Intersection between Glucose Metabolism and the HIF-1α Pathway
The next series of experiments were aimed at confirming the effect on HIF-1α signaling by determining the changes in PHD2 enzymatic activity, HIF-1α protein expression, and the expression of selected HIF-1α target genes. At, and beyond, the transition from anaerobic to mixed aerobic-anaerobic metabolism (≥ 4 mL), intracellular pyruvate, PHD2 activity, and HIF‑1α protein expression were significantly affected (Figure 2a). Similar to the tissue formation and glucose metabolism studies, maximal changes were also observed under intermediate volumes of media (4 mL) (PHD2 activity : -45%, HIF-1α : 8-fold increase) (Figure 2a). Corresponding HIF-1α gene targets (GLUT1, PDK1 and SOX9) were also maximally upregulated under these conditions (2.0- to 2.5-fold increases) (Figure 2b). Loss-of-function experiments utilizing YC-1 to degrade HIF-1α paralleled these results, with maximal inhibition of ECM synthesis occurring at 4 mL (~70% reduction in collagen and proteoglycan synthesis) (Figure 3). Lastly, HIF-1α expression (by Western blot) after treatment with YC-1 was not detectable (data not shown).
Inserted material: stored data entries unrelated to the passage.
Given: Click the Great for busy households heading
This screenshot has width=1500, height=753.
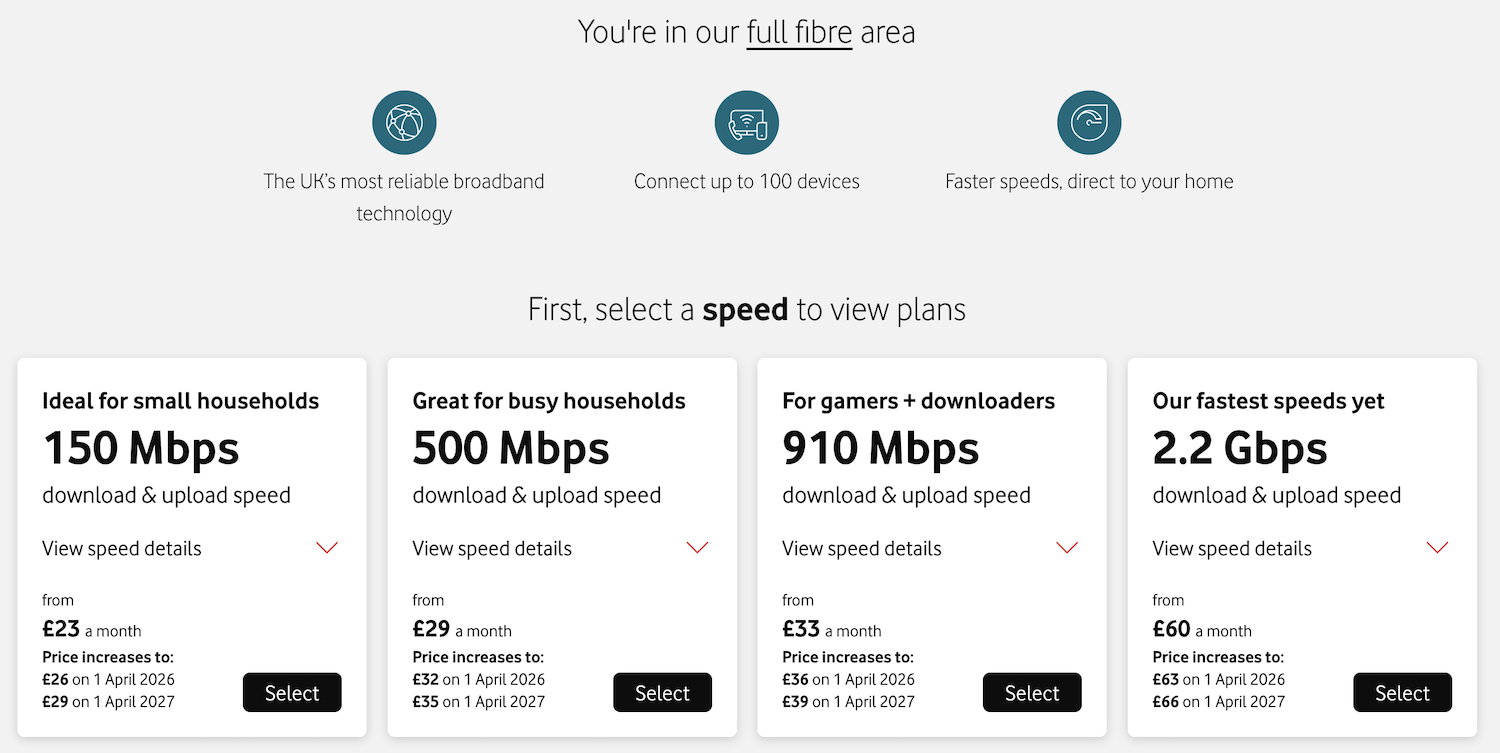Looking at the screenshot, I should 549,402.
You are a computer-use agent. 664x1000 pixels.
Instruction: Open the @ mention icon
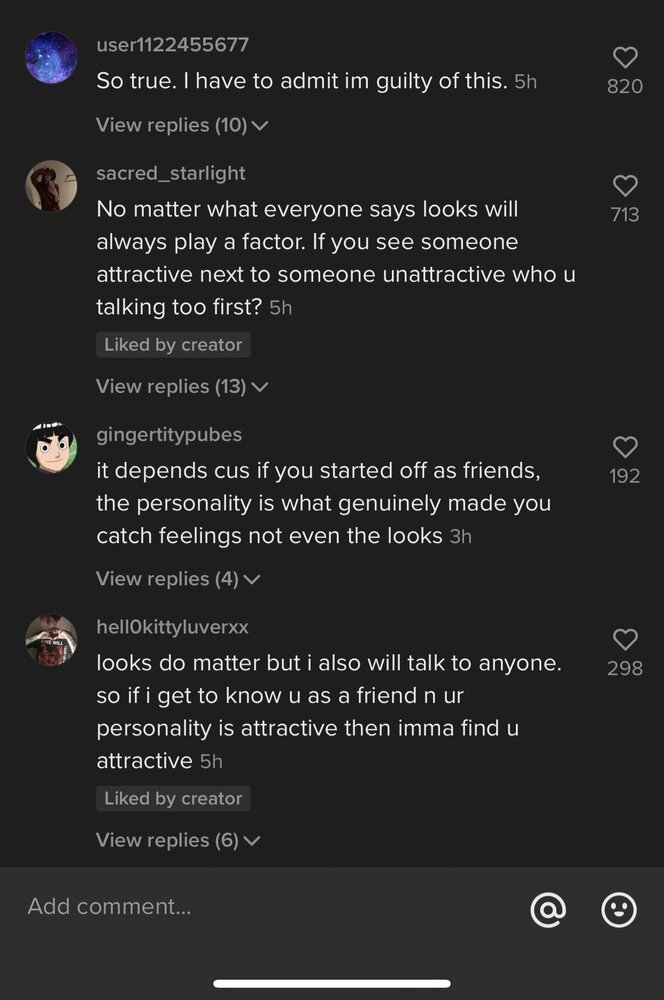(548, 909)
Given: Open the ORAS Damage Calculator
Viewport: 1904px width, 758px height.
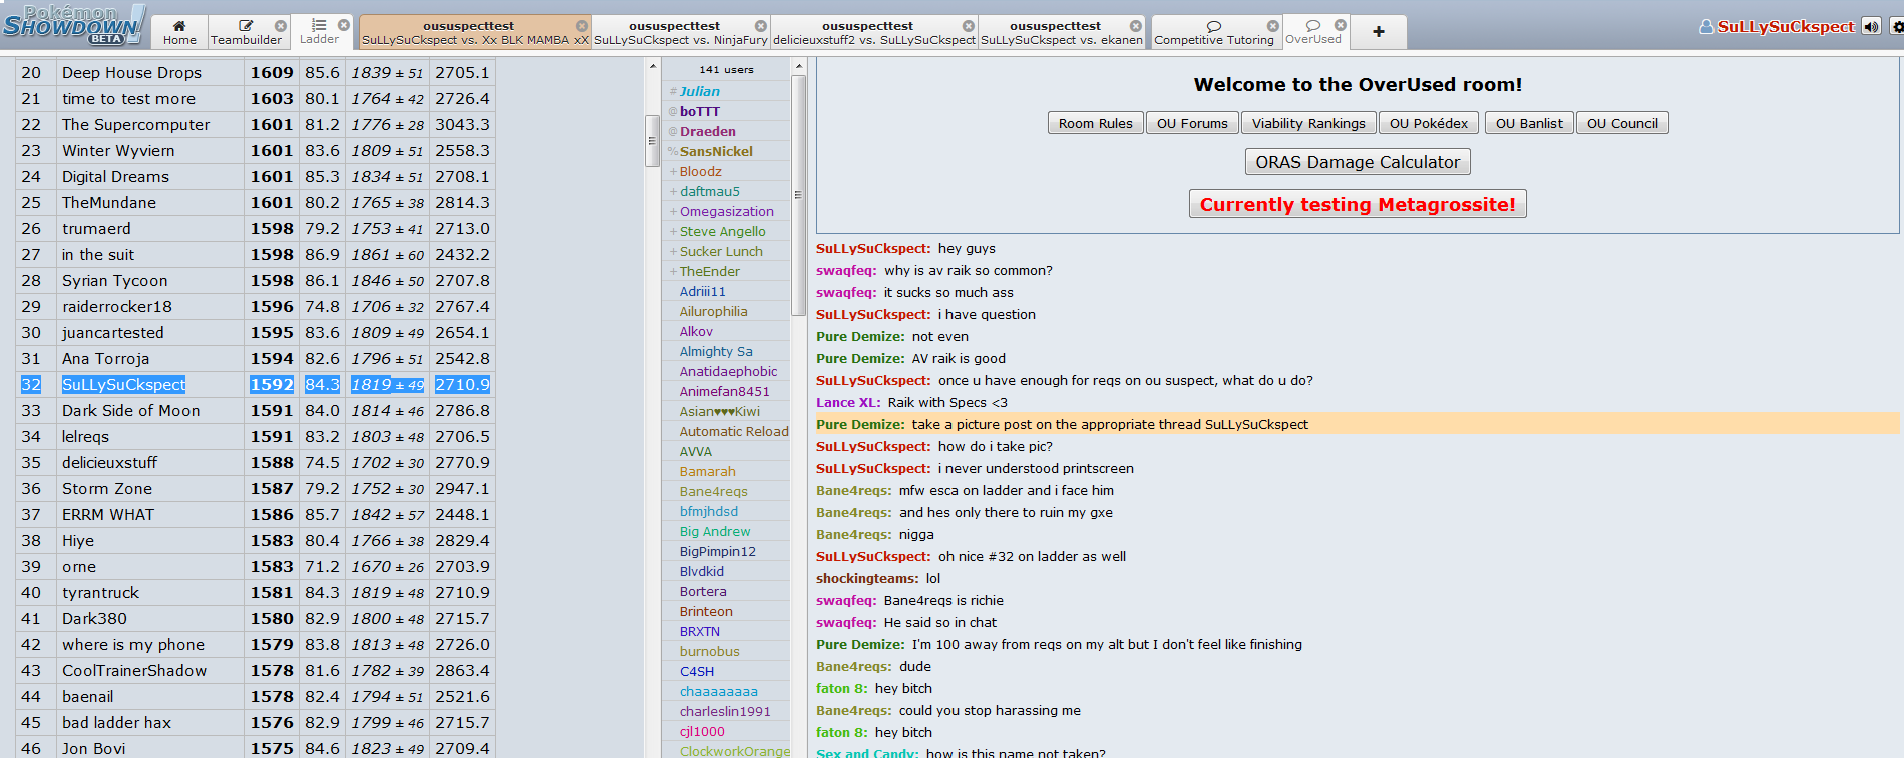Looking at the screenshot, I should [1357, 162].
A targeted metabolomic approach was undertaken to determine whether intracellular metabolites of glucose metabolic pathways (glycolysis, fermentation, TCA, and pentose phosphate pathways) were correlated with PHD2 activity. Of the 14 intracellular metabolites investigated, only lactate and succinate appeared to be significantly correlated with PHD2 activity (p<0.02; Table S3). Both intracellular lactate and succinate had strong negative correlations with PHD2 activity (ρ = – 0.999 and – 0.986, respectively) with maximal changes also observed under intermediate media volumes (4 mL) (lactate : 2-fold increase, succinate : 1.6-fold increase) (Figure 4). However, the relative concentrations of these metabolites were different, with lactate present in substantially higher amounts compared to succinate (order of 100 vs 0.1 nmol/µg DNA).